Dx: can do genetic testing, colonoscopy = diagnostic.
Mgmt: annual colonoscopy
Gardner's syndrome: FAP + osteomas, soft tissue tumours (sebaceous cysts, fibromas, desmoid tumours)
Turcot syndrome: FAP + brain tumours (commonly medulloblastoma)
Mutator pathway (adenoma progression). Mutation in MMR (mismatch repair) gene (MSH2- most common, MLH1, MSH6, PMS2). <100 adenomas, colorectal and endometrial Ca. Typically right-sided, large, non-fibrous tumours.
Muir Torre syndrome: Lynch + sebaceous skin tumours (sebaceous adenoma/epithelioma/ carcinoma, keratoacanthoma)

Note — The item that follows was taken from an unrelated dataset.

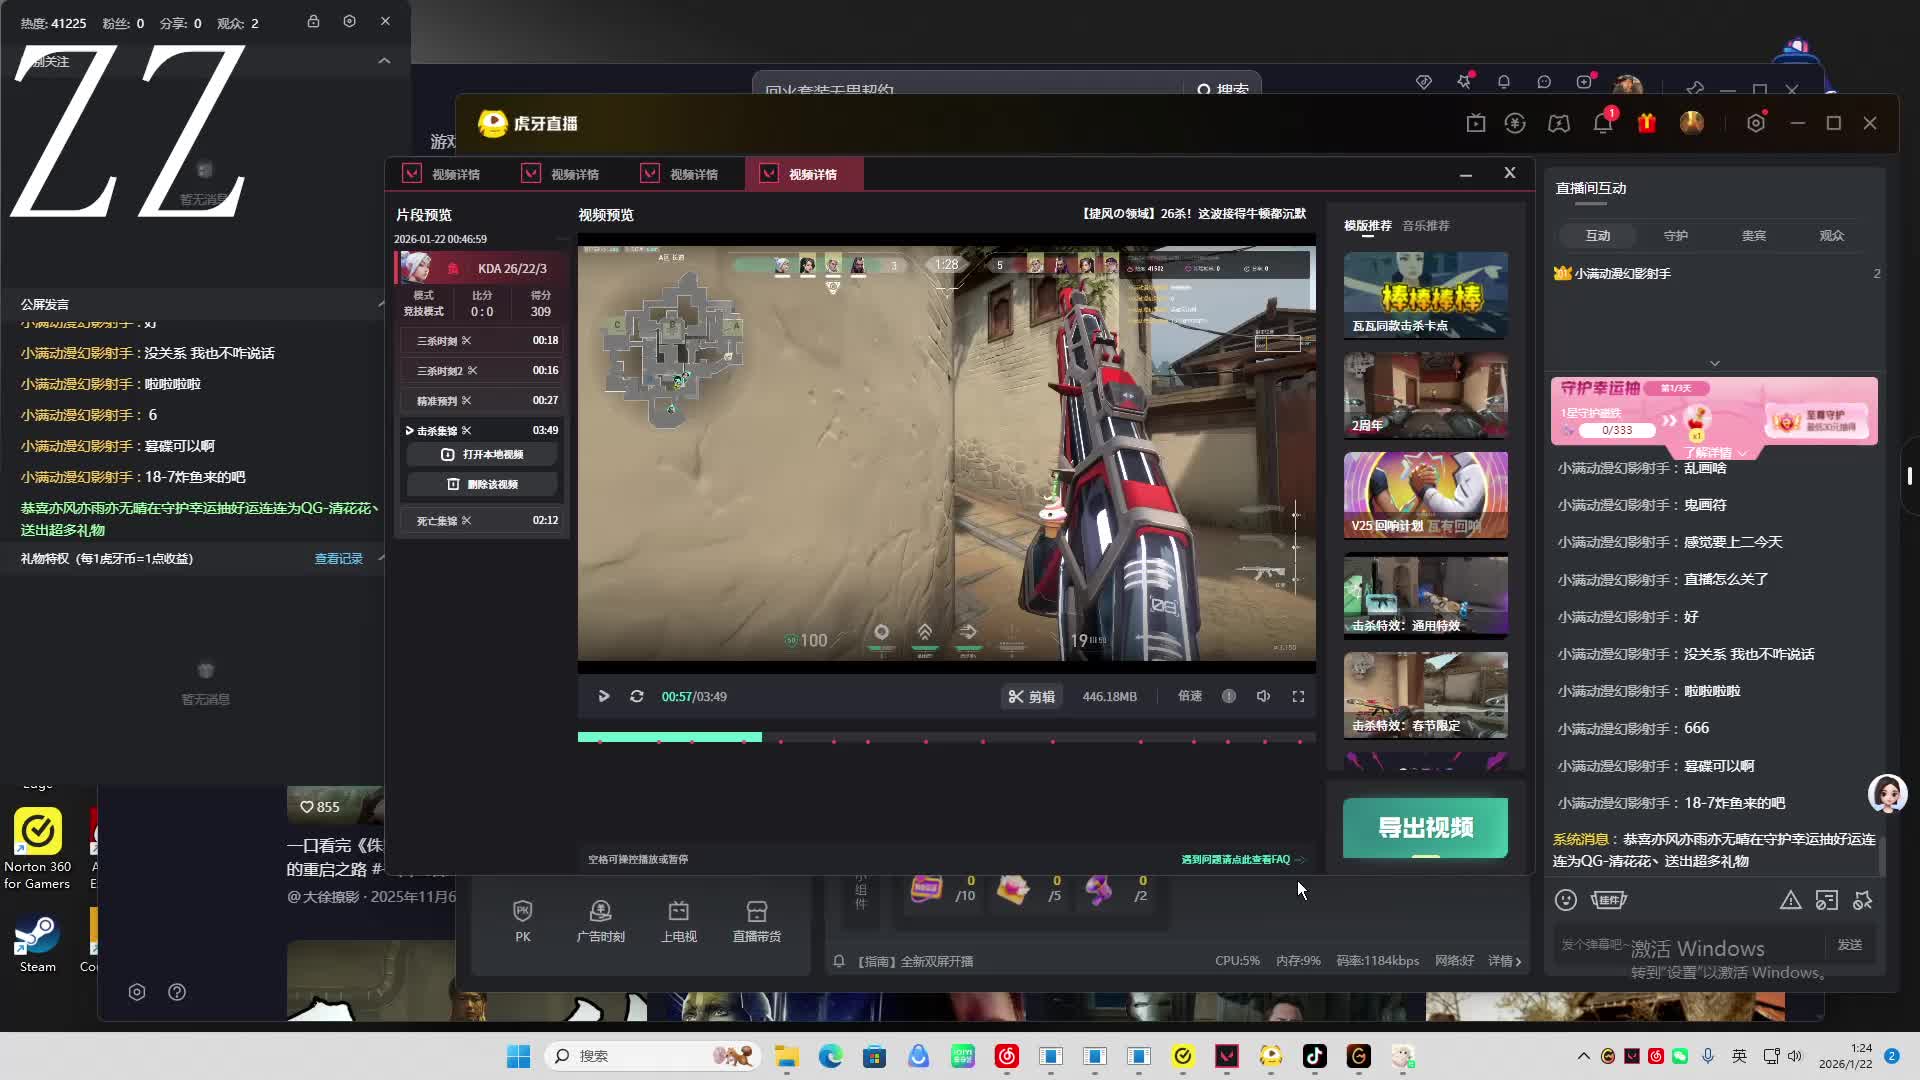The width and height of the screenshot is (1920, 1080).
Task: Switch to the 音乐推荐 tab
Action: (x=1425, y=226)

Turcot syndrome: Lynch + brain tumours (commonly glioblastoma).
Dx via Amsterdam criteria:
- positive FH (3 colorectal tumours across 2 generations, at least 1 diagnosed <50)
- tumour tissue positive for microsatellite instability
- tumour tissue negative for BRAF V600E
- immunohistochemistry to determine which MMR gene is mutated
Mgmt: surveillance (2 yrly colonoscopy, if positive FH then also 1-2yrly OGD and biliary USS), long-term 75mg aspirin OD, surgical prophylaxis (not recommended, if pt wants), screen family
Li Fraumeni syndrome
Germline mutation in TP53 (50% of sporadic Cas will have this mutation). Rare.
Tumours: early onset breast Ca (in 20s), childhood sarcoma, leukaemia, adrenocortical carcinoma, glioblastoma.
50% penetrant by age 30.
Criteria for Dx:
- sarcoma before age 35
- 1st degree relative with early cancer (before 45)
- another relative (1st or 2nd degree) with cancer before 35 or sarcoma at any age
Suggestive family and personal history- genetic tesing for TP53
Mgmt: screen other family members, annual full body MRI from 20-49, mammogram not recommended as pt at risk of so many cancers.
40% cases caused by hereditary mutation of RB1 on chromosome 13. Onset usually between 3 months gestation and 5 yrs old.
Suspect it is the hereditary form if it is bilateral disease, or if it is unilateral but occurs below the age of 1.
75% of germline mutations are de novo.
Pts with a germline mutation are at higher risk of other Cas (e.g. sarcoma)
Must rule this out in any babies with a squint (strabismus). Other signs include leukocoria (abnormal pupils, especially when a photo is taken/when testing fro red light reflex) and deterioration of vision.